Mario Saldaña
El Comercio, 22 de agosto del 2024
Si bien la izquierda tiene una habilidad indiscutible para reinventarse en un país donde la pobreza ha crecido, la crisis de credibilidad que carga en la mochila es demasiado pesada.
Hace un par de días vi a un entrevistador televisivo sudar la gota gorda para arrancar de la boca de una conocida figura de la izquierda local como Indira Huilca (lamentablemente joven, y lo digo por lo que eso significa para el futuro de la progresía) que en Venezuela hay una dictadura.
Al final lo enunció, junto con aseverar varias veces que el gobierno de Dina Boluarte, mutatis mutandis, era más o menos lo mismo. Más allá de que la irrelevancia de la comparación responde a un tema de agenda política o posición ideológica, es la enorme dificultad para llamar a las cosas por su nombre lo que preocupa, cuando se trata de calificar gobiernos considerados de izquierda por parte de sus similares criollos.

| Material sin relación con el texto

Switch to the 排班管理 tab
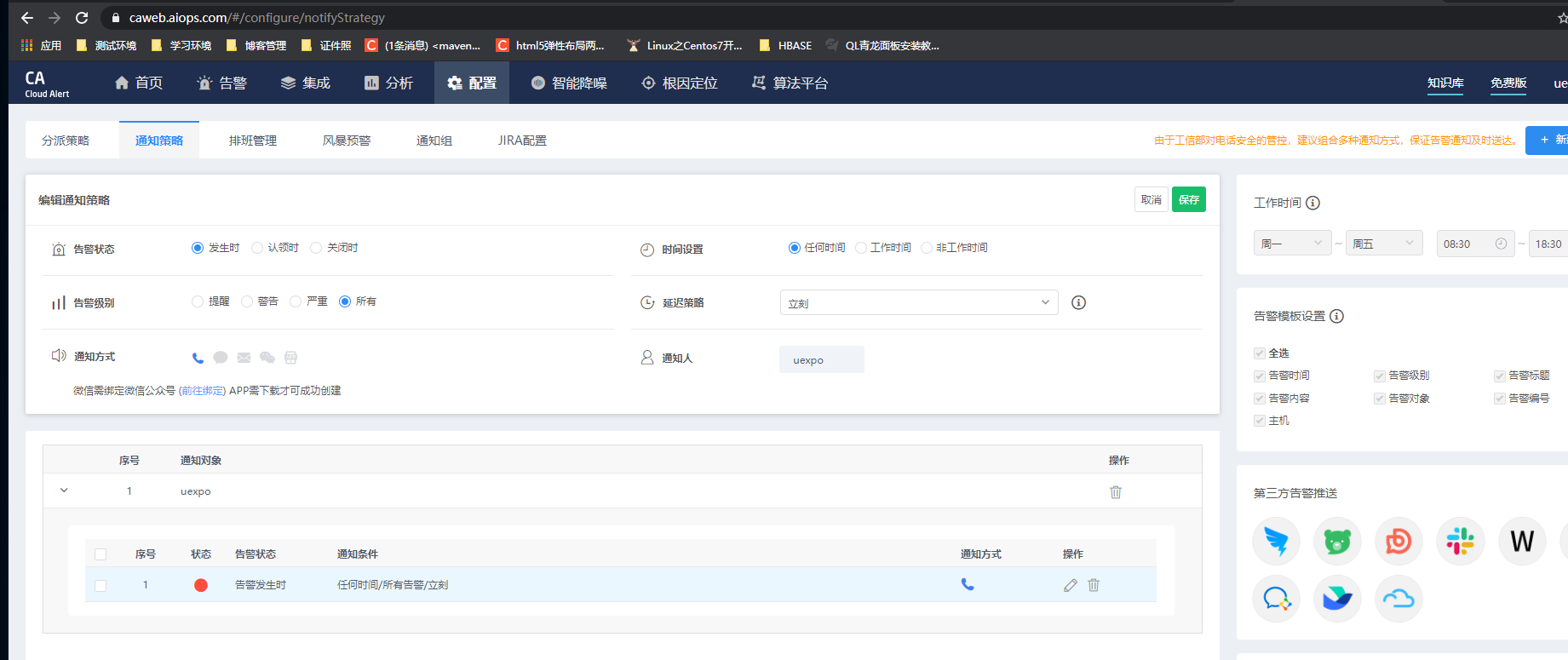Screen dimensions: 1568x660 coord(253,141)
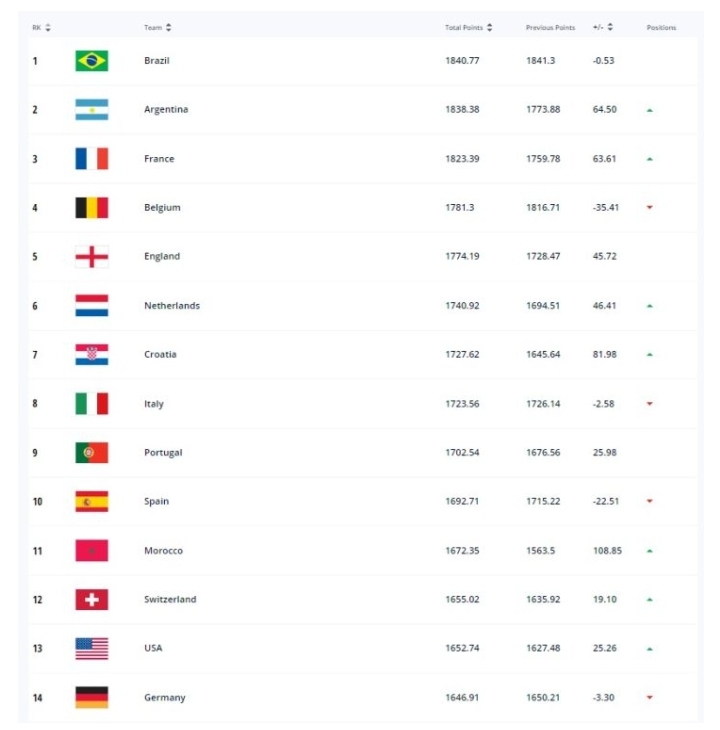Click the Switzerland flag icon
The image size is (720, 730).
[x=92, y=600]
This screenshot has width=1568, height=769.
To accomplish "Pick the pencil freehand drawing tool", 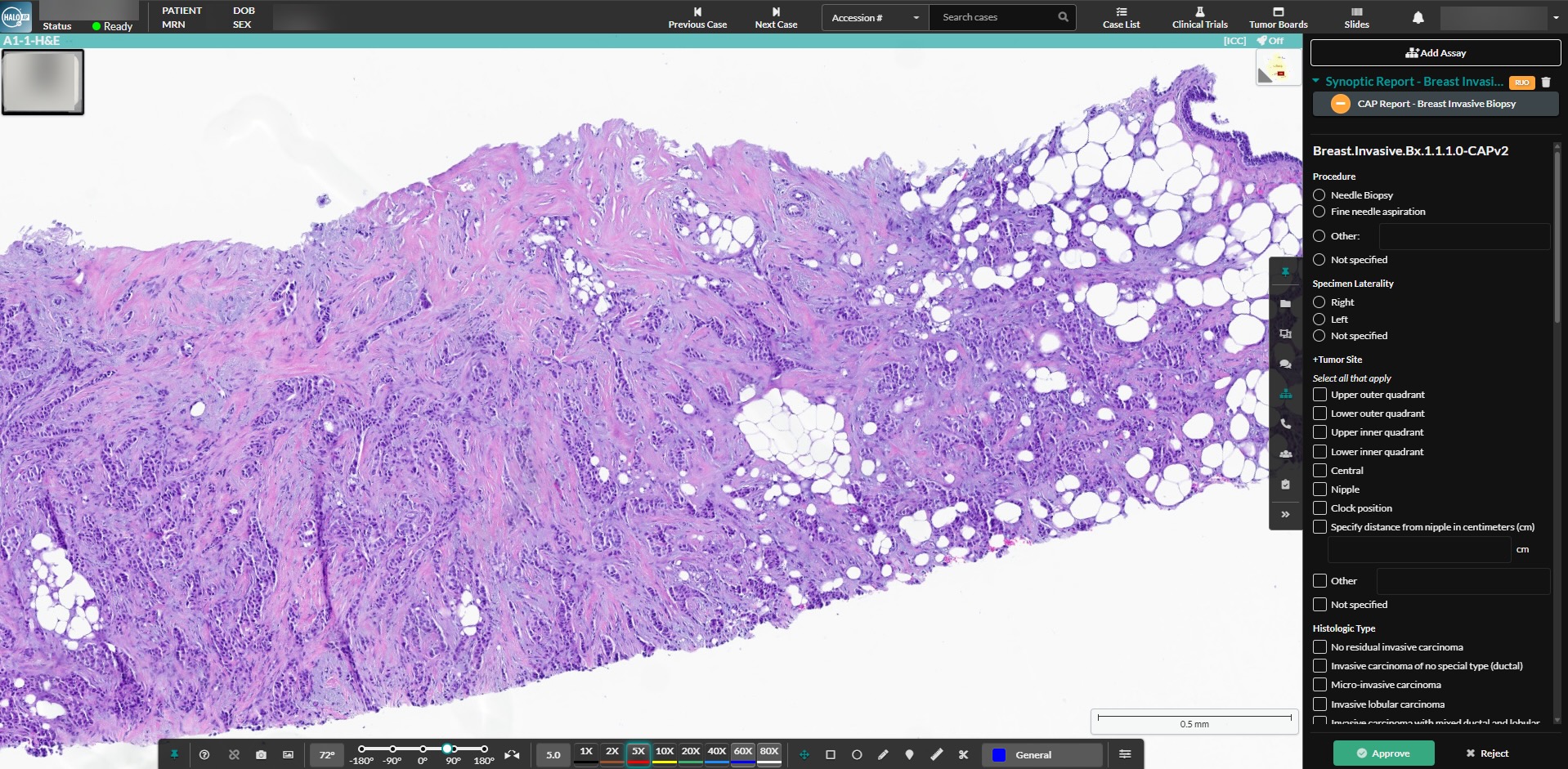I will point(883,754).
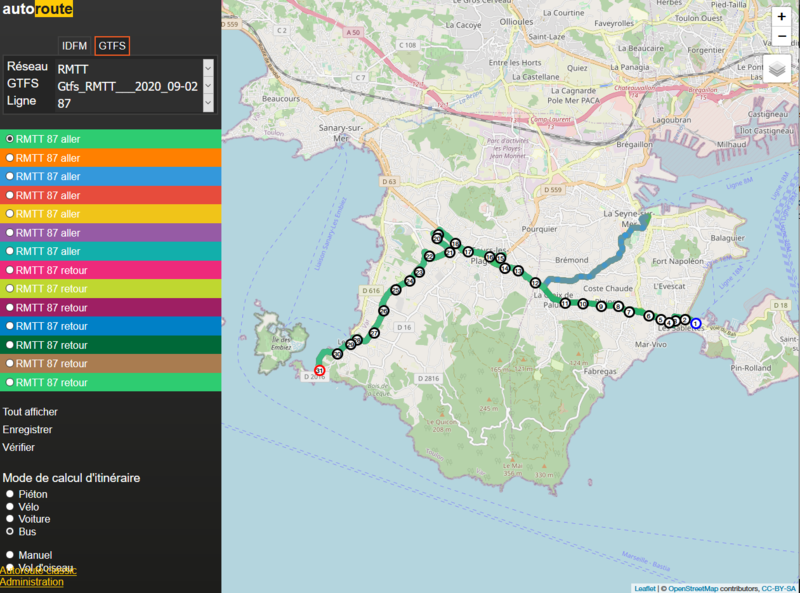800x593 pixels.
Task: Enable the Manuel routing option
Action: tap(10, 555)
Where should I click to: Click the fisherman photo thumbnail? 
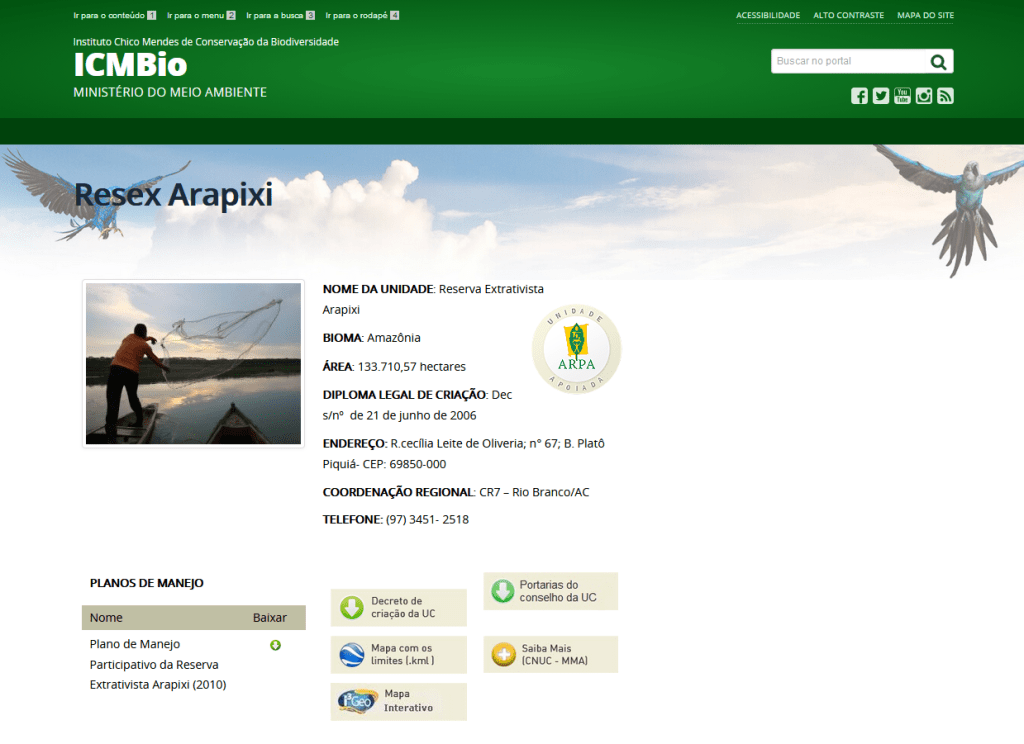click(193, 364)
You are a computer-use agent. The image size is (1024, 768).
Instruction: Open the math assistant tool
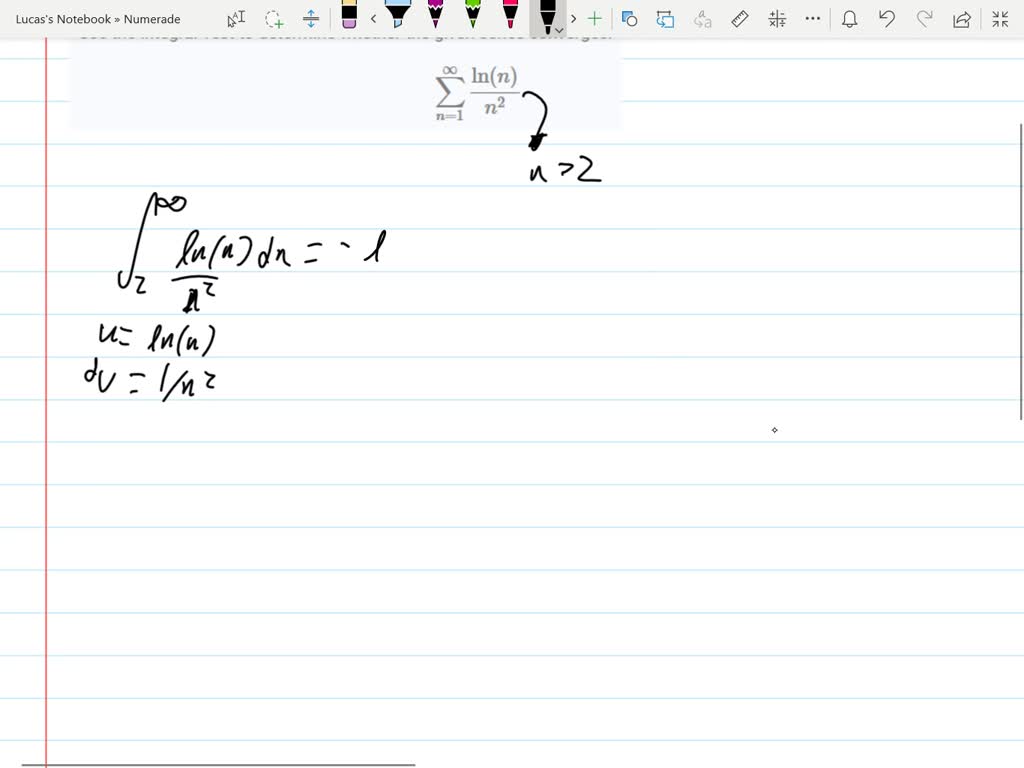coord(776,18)
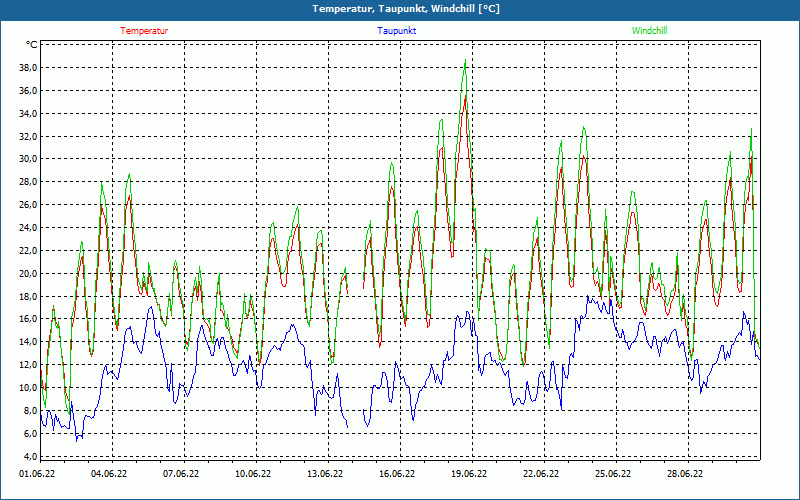Select the 22.06.22 date axis label

click(x=541, y=474)
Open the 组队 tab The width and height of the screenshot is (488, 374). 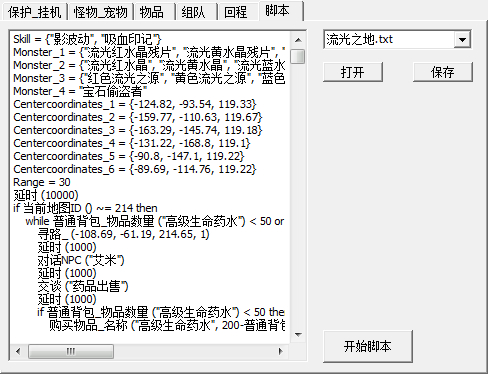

Es la misma elusión que hizo evidente Verónika Mendoza en dos campañas electorales respecto de Venezuela y el chavismo cuando su drama humanitario y el éxodo masivo eran una realidad más que contundente.
Lo grave es que tanto Indira como varias figuras destacadas de la izquierda no se ahorran frases contundentes y lapidarias para calificar a gobiernos de la otra orilla. Ni qué decir respecto del régimen peruano actual.
Así como es totalmente necesario criticar la hiperfragmentación de la derecha y la centroderecha por su falta de desprendimiento y responsabilidad con el país, es fundamental contar también con una izquierda sólida, pero sobre todo moderna y ‘aggiornada’.
De ese lado del espectro político no asoman ni liderazgos ni la convicción de una renovación en las ideas. Para colmo de males, la reciente experiencia con Pedro Castillo terminó mostrando a una izquierda aupada al poder por intereses de grupo cuando el candidato de Perú Libre expresaba un conservadurismo sin remilgos y la antítesis del progresismo.
Ni siquiera tomaron clara y necesaria distancia cuando el Caso Sarratea iniciaba la historia de una corrupción que operaba con total impunidad.
Si bien la izquierda tiene una habilidad indiscutible para reinventarse en un país donde la pobreza ha crecido, la crisis de credibilidad que carga en la mochila es demasiado pesada. Su doble estándar agrava ese lastre.
Entrar por la ventana y con disfraz a la gestión gubernamental cada vez que la ocasión lo permite o hacer política bien financiada desde las ONG no puede ser el modus operandi permanente.
En algún momento la buena suerte se acaba, así como la línea de crédito que algunos bien intencionados regalan. ¡Vamos muchachos, háganse una!